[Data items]

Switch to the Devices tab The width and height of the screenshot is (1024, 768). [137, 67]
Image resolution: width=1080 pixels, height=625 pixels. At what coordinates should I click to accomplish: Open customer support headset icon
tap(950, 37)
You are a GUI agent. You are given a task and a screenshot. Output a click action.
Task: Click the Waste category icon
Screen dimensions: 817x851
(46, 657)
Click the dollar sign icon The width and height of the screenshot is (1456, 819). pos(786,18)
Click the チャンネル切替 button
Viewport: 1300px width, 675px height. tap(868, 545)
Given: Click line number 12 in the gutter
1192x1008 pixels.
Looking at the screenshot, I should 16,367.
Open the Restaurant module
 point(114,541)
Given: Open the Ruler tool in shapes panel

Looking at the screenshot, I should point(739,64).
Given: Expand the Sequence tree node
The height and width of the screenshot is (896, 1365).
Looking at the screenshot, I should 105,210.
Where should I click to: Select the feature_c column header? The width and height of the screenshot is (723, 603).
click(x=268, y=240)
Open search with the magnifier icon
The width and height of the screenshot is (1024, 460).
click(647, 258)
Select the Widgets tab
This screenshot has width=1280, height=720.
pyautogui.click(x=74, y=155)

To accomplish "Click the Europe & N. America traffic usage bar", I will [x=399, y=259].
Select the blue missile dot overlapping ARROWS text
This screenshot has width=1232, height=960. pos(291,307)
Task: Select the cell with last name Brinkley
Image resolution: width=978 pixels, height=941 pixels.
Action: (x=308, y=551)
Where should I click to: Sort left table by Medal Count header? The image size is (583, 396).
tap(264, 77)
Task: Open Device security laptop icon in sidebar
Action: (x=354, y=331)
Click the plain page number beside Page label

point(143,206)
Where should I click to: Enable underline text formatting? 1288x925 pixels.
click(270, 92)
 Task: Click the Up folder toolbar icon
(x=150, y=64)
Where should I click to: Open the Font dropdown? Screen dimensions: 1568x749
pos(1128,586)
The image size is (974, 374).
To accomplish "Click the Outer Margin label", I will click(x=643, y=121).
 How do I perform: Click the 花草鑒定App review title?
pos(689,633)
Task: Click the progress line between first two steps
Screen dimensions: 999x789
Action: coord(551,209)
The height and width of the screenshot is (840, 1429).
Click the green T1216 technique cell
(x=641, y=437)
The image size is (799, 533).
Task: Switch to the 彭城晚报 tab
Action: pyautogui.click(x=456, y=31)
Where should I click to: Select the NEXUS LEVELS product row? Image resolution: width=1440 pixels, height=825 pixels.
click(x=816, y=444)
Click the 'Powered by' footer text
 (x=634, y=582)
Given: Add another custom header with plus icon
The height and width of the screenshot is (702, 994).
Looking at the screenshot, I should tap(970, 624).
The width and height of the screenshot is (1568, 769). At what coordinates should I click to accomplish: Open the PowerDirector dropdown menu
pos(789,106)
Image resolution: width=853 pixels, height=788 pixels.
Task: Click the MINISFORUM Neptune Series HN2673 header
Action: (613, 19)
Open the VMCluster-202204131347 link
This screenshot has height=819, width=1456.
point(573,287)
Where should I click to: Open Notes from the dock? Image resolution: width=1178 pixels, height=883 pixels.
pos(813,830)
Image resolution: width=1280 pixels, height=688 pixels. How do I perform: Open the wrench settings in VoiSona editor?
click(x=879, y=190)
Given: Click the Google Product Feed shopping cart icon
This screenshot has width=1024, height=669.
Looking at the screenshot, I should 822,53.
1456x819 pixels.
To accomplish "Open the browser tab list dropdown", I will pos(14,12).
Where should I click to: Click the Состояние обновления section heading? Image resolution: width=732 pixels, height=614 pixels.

## STATED TASK
Output every line of the data items above as a JSON list of strings, one string per line and skipping blank lines.

## SOLVED EXERCISE
[
  "Switch to the Devices tab The width and height of the screenshot is (1024, 768). [137, 67]",
  "Image resolution: width=1080 pixels, height=625 pixels. At what coordinates should I click to accomplish: Open customer support headset icon",
  "tap(950, 37)",
  "You are a GUI agent. You are given a task and a screenshot. Output a click action.",
  "Task: Click the Waste category icon",
  "Screen dimensions: 817x851",
  "(46, 657)",
  "Click the dollar sign icon The width and height of the screenshot is (1456, 819). pos(786,18)",
  "Click the チャンネル切替 button",
  "Viewport: 1300px width, 675px height. tap(868, 545)",
  "Given: Click line number 12 in the gutter",
  "1192x1008 pixels.",
  "Looking at the screenshot, I should 16,367.",
  "Open the Restaurant module",
  " point(114,541)",
  "Given: Open the Ruler tool in shapes panel",
  "Looking at the screenshot, I should point(739,64).",
  "Given: Expand the Sequence tree node",
  "The height and width of the screenshot is (896, 1365).",
  "Looking at the screenshot, I should 105,210.",
  "Where should I click to: Select the feature_c column header? The width and height of the screenshot is (723, 603).",
  "click(x=268, y=240)",
  "Open search with the magnifier icon",
  "The width and height of the screenshot is (1024, 460).",
  "click(647, 258)",
  "Select the Widgets tab",
  "This screenshot has width=1280, height=720.",
  "pyautogui.click(x=74, y=155)",
  "To accomplish \"Click the Europe & N. America traffic usage bar\", I will [x=399, y=259].",
  "Select the blue missile dot overlapping ARROWS text",
  "This screenshot has width=1232, height=960. pos(291,307)",
  "Task: Select the cell with last name Brinkley",
  "Image resolution: width=978 pixels, height=941 pixels.",
  "Action: (x=308, y=551)",
  "Where should I click to: Sort left table by Medal Count header? The image size is (583, 396).",
  "tap(264, 77)",
  "Task: Open Device security laptop icon in sidebar",
  "Action: (x=354, y=331)",
  "Click the plain page number beside Page label",
  "point(143,206)",
  "Where should I click to: Enable underline text formatting? 1288x925 pixels.",
  "click(270, 92)",
  " Task: Click the Up folder toolbar icon",
  "(x=150, y=64)",
  "Where should I click to: Open the Font dropdown? Screen dimensions: 1568x749",
  "pos(1128,586)",
  "The image size is (974, 374).",
  "To accomplish \"Click the Outer Margin label\", I will click(x=643, y=121).",
  " How do I perform: Click the 花草鑒定App review title?",
  "pos(689,633)",
  "Task: Click the progress line between first two steps",
  "Screen dimensions: 999x789",
  "Action: coord(551,209)",
  "The height and width of the screenshot is (840, 1429).",
  "Click the green T1216 technique cell",
  "(x=641, y=437)",
  "The image size is (799, 533).",
  "Task: Switch to the 彭城晚报 tab",
  "Action: pyautogui.click(x=456, y=31)",
  "Where should I click to: Select the NEXUS LEVELS product row? Image resolution: width=1440 pixels, height=825 pixels.",
  "click(x=816, y=444)",
  "Click the 'Powered by' footer text",
  " (x=634, y=582)",
  "Given: Add another custom header with plus icon",
  "The height and width of the screenshot is (702, 994).",
  "Looking at the screenshot, I should tap(970, 624).",
  "The width and height of the screenshot is (1568, 769). At what coordinates should I click to accomplish: Open the PowerDirector dropdown menu",
  "pos(789,106)",
  "Image resolution: width=853 pixels, height=788 pixels.",
  "Task: Click the MINISFORUM Neptune Series HN2673 header",
  "Action: (613, 19)",
  "Open the VMCluster-202204131347 link",
  "This screenshot has height=819, width=1456.",
  "point(573,287)",
  "Where should I click to: Open Notes from the dock? Image resolution: width=1178 pixels, height=883 pixels.",
  "pos(813,830)",
  "Image resolution: width=1280 pixels, height=688 pixels. How do I perform: Open the wrench settings in VoiSona editor?",
  "click(x=879, y=190)",
  "Given: Click the Google Product Feed shopping cart icon",
  "This screenshot has width=1024, height=669.",
  "Looking at the screenshot, I should 822,53.",
  "1456x819 pixels.",
  "To accomplish \"Open the browser tab list dropdown\", I will pos(14,12).",
  "Where should I click to: Click the Состояние обновления section heading? Image resolution: width=732 pixels, height=614 pixels."
]